Q: Can a rational function have both holes and vertical asymptotes?

A: Yes, a rational function can have both holes and vertical asymptotes. This occurs when there are multiple common factors between the numerator and denominator, as well as factors that are not common.

Q: How do I graph a rational function with holes and vertical asymptotes?

A: To graph a rational function with holes and vertical asymptotes, you need to identify the points where the function is not defined (holes and vertical asymptotes) and then use the limit to find the value of the function as x approaches those points.
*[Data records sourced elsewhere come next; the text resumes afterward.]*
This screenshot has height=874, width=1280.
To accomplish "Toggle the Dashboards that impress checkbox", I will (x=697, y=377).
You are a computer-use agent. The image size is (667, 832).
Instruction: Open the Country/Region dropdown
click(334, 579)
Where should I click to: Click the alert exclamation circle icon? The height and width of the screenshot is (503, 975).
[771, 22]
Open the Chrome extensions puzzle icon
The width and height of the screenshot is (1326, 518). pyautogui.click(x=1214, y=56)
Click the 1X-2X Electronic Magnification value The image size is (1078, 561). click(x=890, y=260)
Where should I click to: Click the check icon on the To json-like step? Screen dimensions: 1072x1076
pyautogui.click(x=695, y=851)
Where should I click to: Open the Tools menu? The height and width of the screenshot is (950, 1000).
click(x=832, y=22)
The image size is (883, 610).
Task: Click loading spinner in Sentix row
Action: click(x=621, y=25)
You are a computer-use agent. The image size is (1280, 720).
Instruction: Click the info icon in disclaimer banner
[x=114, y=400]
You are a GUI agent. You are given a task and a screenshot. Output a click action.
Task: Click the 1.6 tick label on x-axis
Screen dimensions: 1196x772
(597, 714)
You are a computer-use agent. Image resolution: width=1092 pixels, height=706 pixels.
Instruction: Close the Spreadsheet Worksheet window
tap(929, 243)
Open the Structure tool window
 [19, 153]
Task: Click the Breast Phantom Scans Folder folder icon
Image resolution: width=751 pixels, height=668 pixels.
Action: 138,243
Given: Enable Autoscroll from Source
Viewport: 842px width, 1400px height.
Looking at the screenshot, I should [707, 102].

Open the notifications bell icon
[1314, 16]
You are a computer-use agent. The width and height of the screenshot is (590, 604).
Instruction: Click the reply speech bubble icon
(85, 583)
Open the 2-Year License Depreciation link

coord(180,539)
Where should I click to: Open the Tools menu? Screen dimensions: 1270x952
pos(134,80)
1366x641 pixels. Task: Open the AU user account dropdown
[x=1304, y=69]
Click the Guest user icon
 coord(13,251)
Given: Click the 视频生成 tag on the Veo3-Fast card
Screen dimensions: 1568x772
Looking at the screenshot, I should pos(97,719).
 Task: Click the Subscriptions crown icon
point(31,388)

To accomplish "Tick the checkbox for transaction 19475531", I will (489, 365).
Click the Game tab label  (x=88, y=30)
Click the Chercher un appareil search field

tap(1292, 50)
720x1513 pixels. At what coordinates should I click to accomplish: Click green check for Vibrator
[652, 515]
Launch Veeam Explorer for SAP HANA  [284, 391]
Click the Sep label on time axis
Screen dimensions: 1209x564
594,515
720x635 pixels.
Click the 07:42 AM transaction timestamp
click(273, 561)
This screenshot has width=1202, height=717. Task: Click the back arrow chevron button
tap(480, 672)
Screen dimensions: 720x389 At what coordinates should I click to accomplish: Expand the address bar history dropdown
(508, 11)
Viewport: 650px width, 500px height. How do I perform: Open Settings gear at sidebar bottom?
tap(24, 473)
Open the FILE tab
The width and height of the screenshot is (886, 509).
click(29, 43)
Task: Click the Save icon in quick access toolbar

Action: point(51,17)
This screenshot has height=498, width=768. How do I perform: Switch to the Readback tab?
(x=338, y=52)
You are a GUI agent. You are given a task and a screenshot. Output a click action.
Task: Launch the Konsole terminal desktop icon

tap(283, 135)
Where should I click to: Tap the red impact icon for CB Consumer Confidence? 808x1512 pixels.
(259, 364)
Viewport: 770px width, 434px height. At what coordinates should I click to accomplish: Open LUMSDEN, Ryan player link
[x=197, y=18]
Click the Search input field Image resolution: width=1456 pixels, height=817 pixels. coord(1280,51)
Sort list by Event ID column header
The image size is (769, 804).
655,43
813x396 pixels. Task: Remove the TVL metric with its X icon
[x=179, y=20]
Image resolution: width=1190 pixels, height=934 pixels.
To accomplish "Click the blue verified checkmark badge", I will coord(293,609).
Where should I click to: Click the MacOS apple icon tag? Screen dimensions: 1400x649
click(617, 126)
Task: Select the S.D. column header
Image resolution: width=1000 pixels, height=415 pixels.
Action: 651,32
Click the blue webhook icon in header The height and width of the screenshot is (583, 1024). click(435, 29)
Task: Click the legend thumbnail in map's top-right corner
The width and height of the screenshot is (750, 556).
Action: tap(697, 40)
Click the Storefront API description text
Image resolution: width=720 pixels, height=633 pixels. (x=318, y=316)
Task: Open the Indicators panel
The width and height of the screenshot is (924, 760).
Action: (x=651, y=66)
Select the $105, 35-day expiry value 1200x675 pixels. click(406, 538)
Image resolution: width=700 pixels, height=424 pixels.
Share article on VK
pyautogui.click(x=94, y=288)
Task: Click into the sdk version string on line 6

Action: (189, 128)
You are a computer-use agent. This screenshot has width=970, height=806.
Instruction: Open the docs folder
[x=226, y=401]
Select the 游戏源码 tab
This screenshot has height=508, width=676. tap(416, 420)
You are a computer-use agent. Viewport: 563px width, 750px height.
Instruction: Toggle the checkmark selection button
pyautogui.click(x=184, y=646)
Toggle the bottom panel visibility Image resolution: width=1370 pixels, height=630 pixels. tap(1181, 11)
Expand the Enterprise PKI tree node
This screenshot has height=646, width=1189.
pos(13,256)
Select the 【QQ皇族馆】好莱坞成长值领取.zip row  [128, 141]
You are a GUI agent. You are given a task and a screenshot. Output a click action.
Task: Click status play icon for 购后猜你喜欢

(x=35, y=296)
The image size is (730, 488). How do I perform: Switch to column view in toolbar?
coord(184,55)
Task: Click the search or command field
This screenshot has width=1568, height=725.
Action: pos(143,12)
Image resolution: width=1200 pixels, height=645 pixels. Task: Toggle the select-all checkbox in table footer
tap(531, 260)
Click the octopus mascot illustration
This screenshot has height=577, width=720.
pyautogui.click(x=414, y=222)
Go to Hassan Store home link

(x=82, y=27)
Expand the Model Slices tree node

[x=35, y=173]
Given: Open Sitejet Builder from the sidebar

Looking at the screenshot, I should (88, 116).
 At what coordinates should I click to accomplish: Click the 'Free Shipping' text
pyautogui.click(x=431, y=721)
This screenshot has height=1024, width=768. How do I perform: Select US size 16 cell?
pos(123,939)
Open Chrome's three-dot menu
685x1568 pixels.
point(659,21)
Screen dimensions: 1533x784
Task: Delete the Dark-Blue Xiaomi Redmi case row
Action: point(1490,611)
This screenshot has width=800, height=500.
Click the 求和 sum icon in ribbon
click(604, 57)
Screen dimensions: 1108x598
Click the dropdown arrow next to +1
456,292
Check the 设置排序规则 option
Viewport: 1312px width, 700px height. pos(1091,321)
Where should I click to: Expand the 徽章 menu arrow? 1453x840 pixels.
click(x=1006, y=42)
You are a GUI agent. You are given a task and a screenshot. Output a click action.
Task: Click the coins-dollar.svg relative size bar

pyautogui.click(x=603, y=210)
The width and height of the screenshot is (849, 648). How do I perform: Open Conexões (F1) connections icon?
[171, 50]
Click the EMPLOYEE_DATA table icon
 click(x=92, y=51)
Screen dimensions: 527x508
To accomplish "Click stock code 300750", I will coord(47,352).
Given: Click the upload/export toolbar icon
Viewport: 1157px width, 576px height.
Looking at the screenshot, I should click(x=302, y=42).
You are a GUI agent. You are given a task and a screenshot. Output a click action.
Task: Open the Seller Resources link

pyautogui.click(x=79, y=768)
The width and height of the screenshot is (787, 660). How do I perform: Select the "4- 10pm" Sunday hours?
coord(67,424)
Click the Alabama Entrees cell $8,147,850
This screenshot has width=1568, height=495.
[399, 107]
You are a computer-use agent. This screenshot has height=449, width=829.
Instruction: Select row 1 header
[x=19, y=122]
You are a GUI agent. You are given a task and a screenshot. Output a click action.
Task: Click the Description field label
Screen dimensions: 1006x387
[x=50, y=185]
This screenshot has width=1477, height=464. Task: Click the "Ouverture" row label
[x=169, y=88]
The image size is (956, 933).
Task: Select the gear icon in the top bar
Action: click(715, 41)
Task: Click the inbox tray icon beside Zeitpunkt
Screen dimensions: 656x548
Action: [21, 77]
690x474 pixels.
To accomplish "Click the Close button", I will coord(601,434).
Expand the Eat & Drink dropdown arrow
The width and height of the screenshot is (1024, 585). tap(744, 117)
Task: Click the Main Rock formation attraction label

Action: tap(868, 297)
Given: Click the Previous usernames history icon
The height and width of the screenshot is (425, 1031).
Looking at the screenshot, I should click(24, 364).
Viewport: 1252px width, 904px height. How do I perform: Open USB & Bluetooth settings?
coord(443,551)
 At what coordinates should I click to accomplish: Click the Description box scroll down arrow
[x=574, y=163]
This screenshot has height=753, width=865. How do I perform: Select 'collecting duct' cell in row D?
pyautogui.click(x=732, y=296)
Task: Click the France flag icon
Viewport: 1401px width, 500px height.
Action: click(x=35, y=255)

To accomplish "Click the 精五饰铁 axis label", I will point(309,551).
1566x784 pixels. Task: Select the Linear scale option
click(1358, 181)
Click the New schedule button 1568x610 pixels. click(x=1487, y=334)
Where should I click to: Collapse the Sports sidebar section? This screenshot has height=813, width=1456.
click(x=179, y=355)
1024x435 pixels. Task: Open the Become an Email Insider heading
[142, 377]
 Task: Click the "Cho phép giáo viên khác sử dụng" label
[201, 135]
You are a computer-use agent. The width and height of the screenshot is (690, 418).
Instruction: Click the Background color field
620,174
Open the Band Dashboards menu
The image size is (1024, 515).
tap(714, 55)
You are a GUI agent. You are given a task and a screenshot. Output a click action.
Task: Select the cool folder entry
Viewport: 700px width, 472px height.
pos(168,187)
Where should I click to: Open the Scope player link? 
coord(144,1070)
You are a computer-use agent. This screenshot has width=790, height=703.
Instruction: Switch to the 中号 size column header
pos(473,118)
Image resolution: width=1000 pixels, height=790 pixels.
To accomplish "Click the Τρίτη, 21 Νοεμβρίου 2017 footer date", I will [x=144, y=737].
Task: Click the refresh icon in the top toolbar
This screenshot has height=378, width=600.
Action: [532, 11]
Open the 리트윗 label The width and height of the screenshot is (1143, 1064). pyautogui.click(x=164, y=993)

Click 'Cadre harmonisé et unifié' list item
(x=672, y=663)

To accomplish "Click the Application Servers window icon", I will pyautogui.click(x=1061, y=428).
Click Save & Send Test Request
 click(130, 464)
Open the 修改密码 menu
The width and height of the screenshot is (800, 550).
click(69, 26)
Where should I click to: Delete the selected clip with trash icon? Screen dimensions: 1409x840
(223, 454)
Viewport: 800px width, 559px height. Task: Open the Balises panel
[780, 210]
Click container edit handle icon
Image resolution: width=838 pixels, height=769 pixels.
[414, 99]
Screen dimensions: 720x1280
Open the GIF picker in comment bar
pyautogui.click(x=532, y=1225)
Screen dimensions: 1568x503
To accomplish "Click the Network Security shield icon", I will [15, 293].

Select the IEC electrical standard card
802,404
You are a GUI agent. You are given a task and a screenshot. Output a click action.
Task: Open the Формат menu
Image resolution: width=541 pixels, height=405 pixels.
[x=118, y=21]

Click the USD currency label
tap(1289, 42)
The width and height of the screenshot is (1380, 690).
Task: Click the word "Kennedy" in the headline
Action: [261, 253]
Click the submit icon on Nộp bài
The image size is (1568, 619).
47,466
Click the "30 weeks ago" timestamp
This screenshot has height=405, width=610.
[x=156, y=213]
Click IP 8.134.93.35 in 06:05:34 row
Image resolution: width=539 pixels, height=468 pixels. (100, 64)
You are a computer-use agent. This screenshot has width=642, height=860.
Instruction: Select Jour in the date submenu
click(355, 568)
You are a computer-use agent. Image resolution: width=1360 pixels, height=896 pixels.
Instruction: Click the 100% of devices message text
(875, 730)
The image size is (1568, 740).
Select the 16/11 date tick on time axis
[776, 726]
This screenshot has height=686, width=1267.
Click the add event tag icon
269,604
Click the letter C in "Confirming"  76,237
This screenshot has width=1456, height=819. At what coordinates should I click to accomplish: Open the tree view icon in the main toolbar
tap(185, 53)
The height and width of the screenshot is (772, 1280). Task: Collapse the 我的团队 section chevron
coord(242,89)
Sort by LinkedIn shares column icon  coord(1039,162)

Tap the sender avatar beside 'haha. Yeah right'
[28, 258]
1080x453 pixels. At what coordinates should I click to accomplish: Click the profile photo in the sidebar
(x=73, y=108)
You can then plot the points and draw the graph.

Q: What is the significance of holes in rational functions?

A: Holes in rational functions are significant because they indicate points where the function is not defined. However, the limit of the function as it approaches those points exists, which means that the function can be "filled in" at those points.

Q: Can holes in rational functions be removed?

A: Yes, holes in rational functions can be removed by redefining the function at those points. This is done by canceling out the common factors between the numerator and denominator.

Q: How do I remove holes in a rational function?

A: To remove holes in a rational function, you need to cancel out the common factors between the numerator and denominator. This is done by dividing both the numerator and denominator by the common factor.

Q: What is the final answer for the given function?

A: The final answer for the given function is (9, 36/17).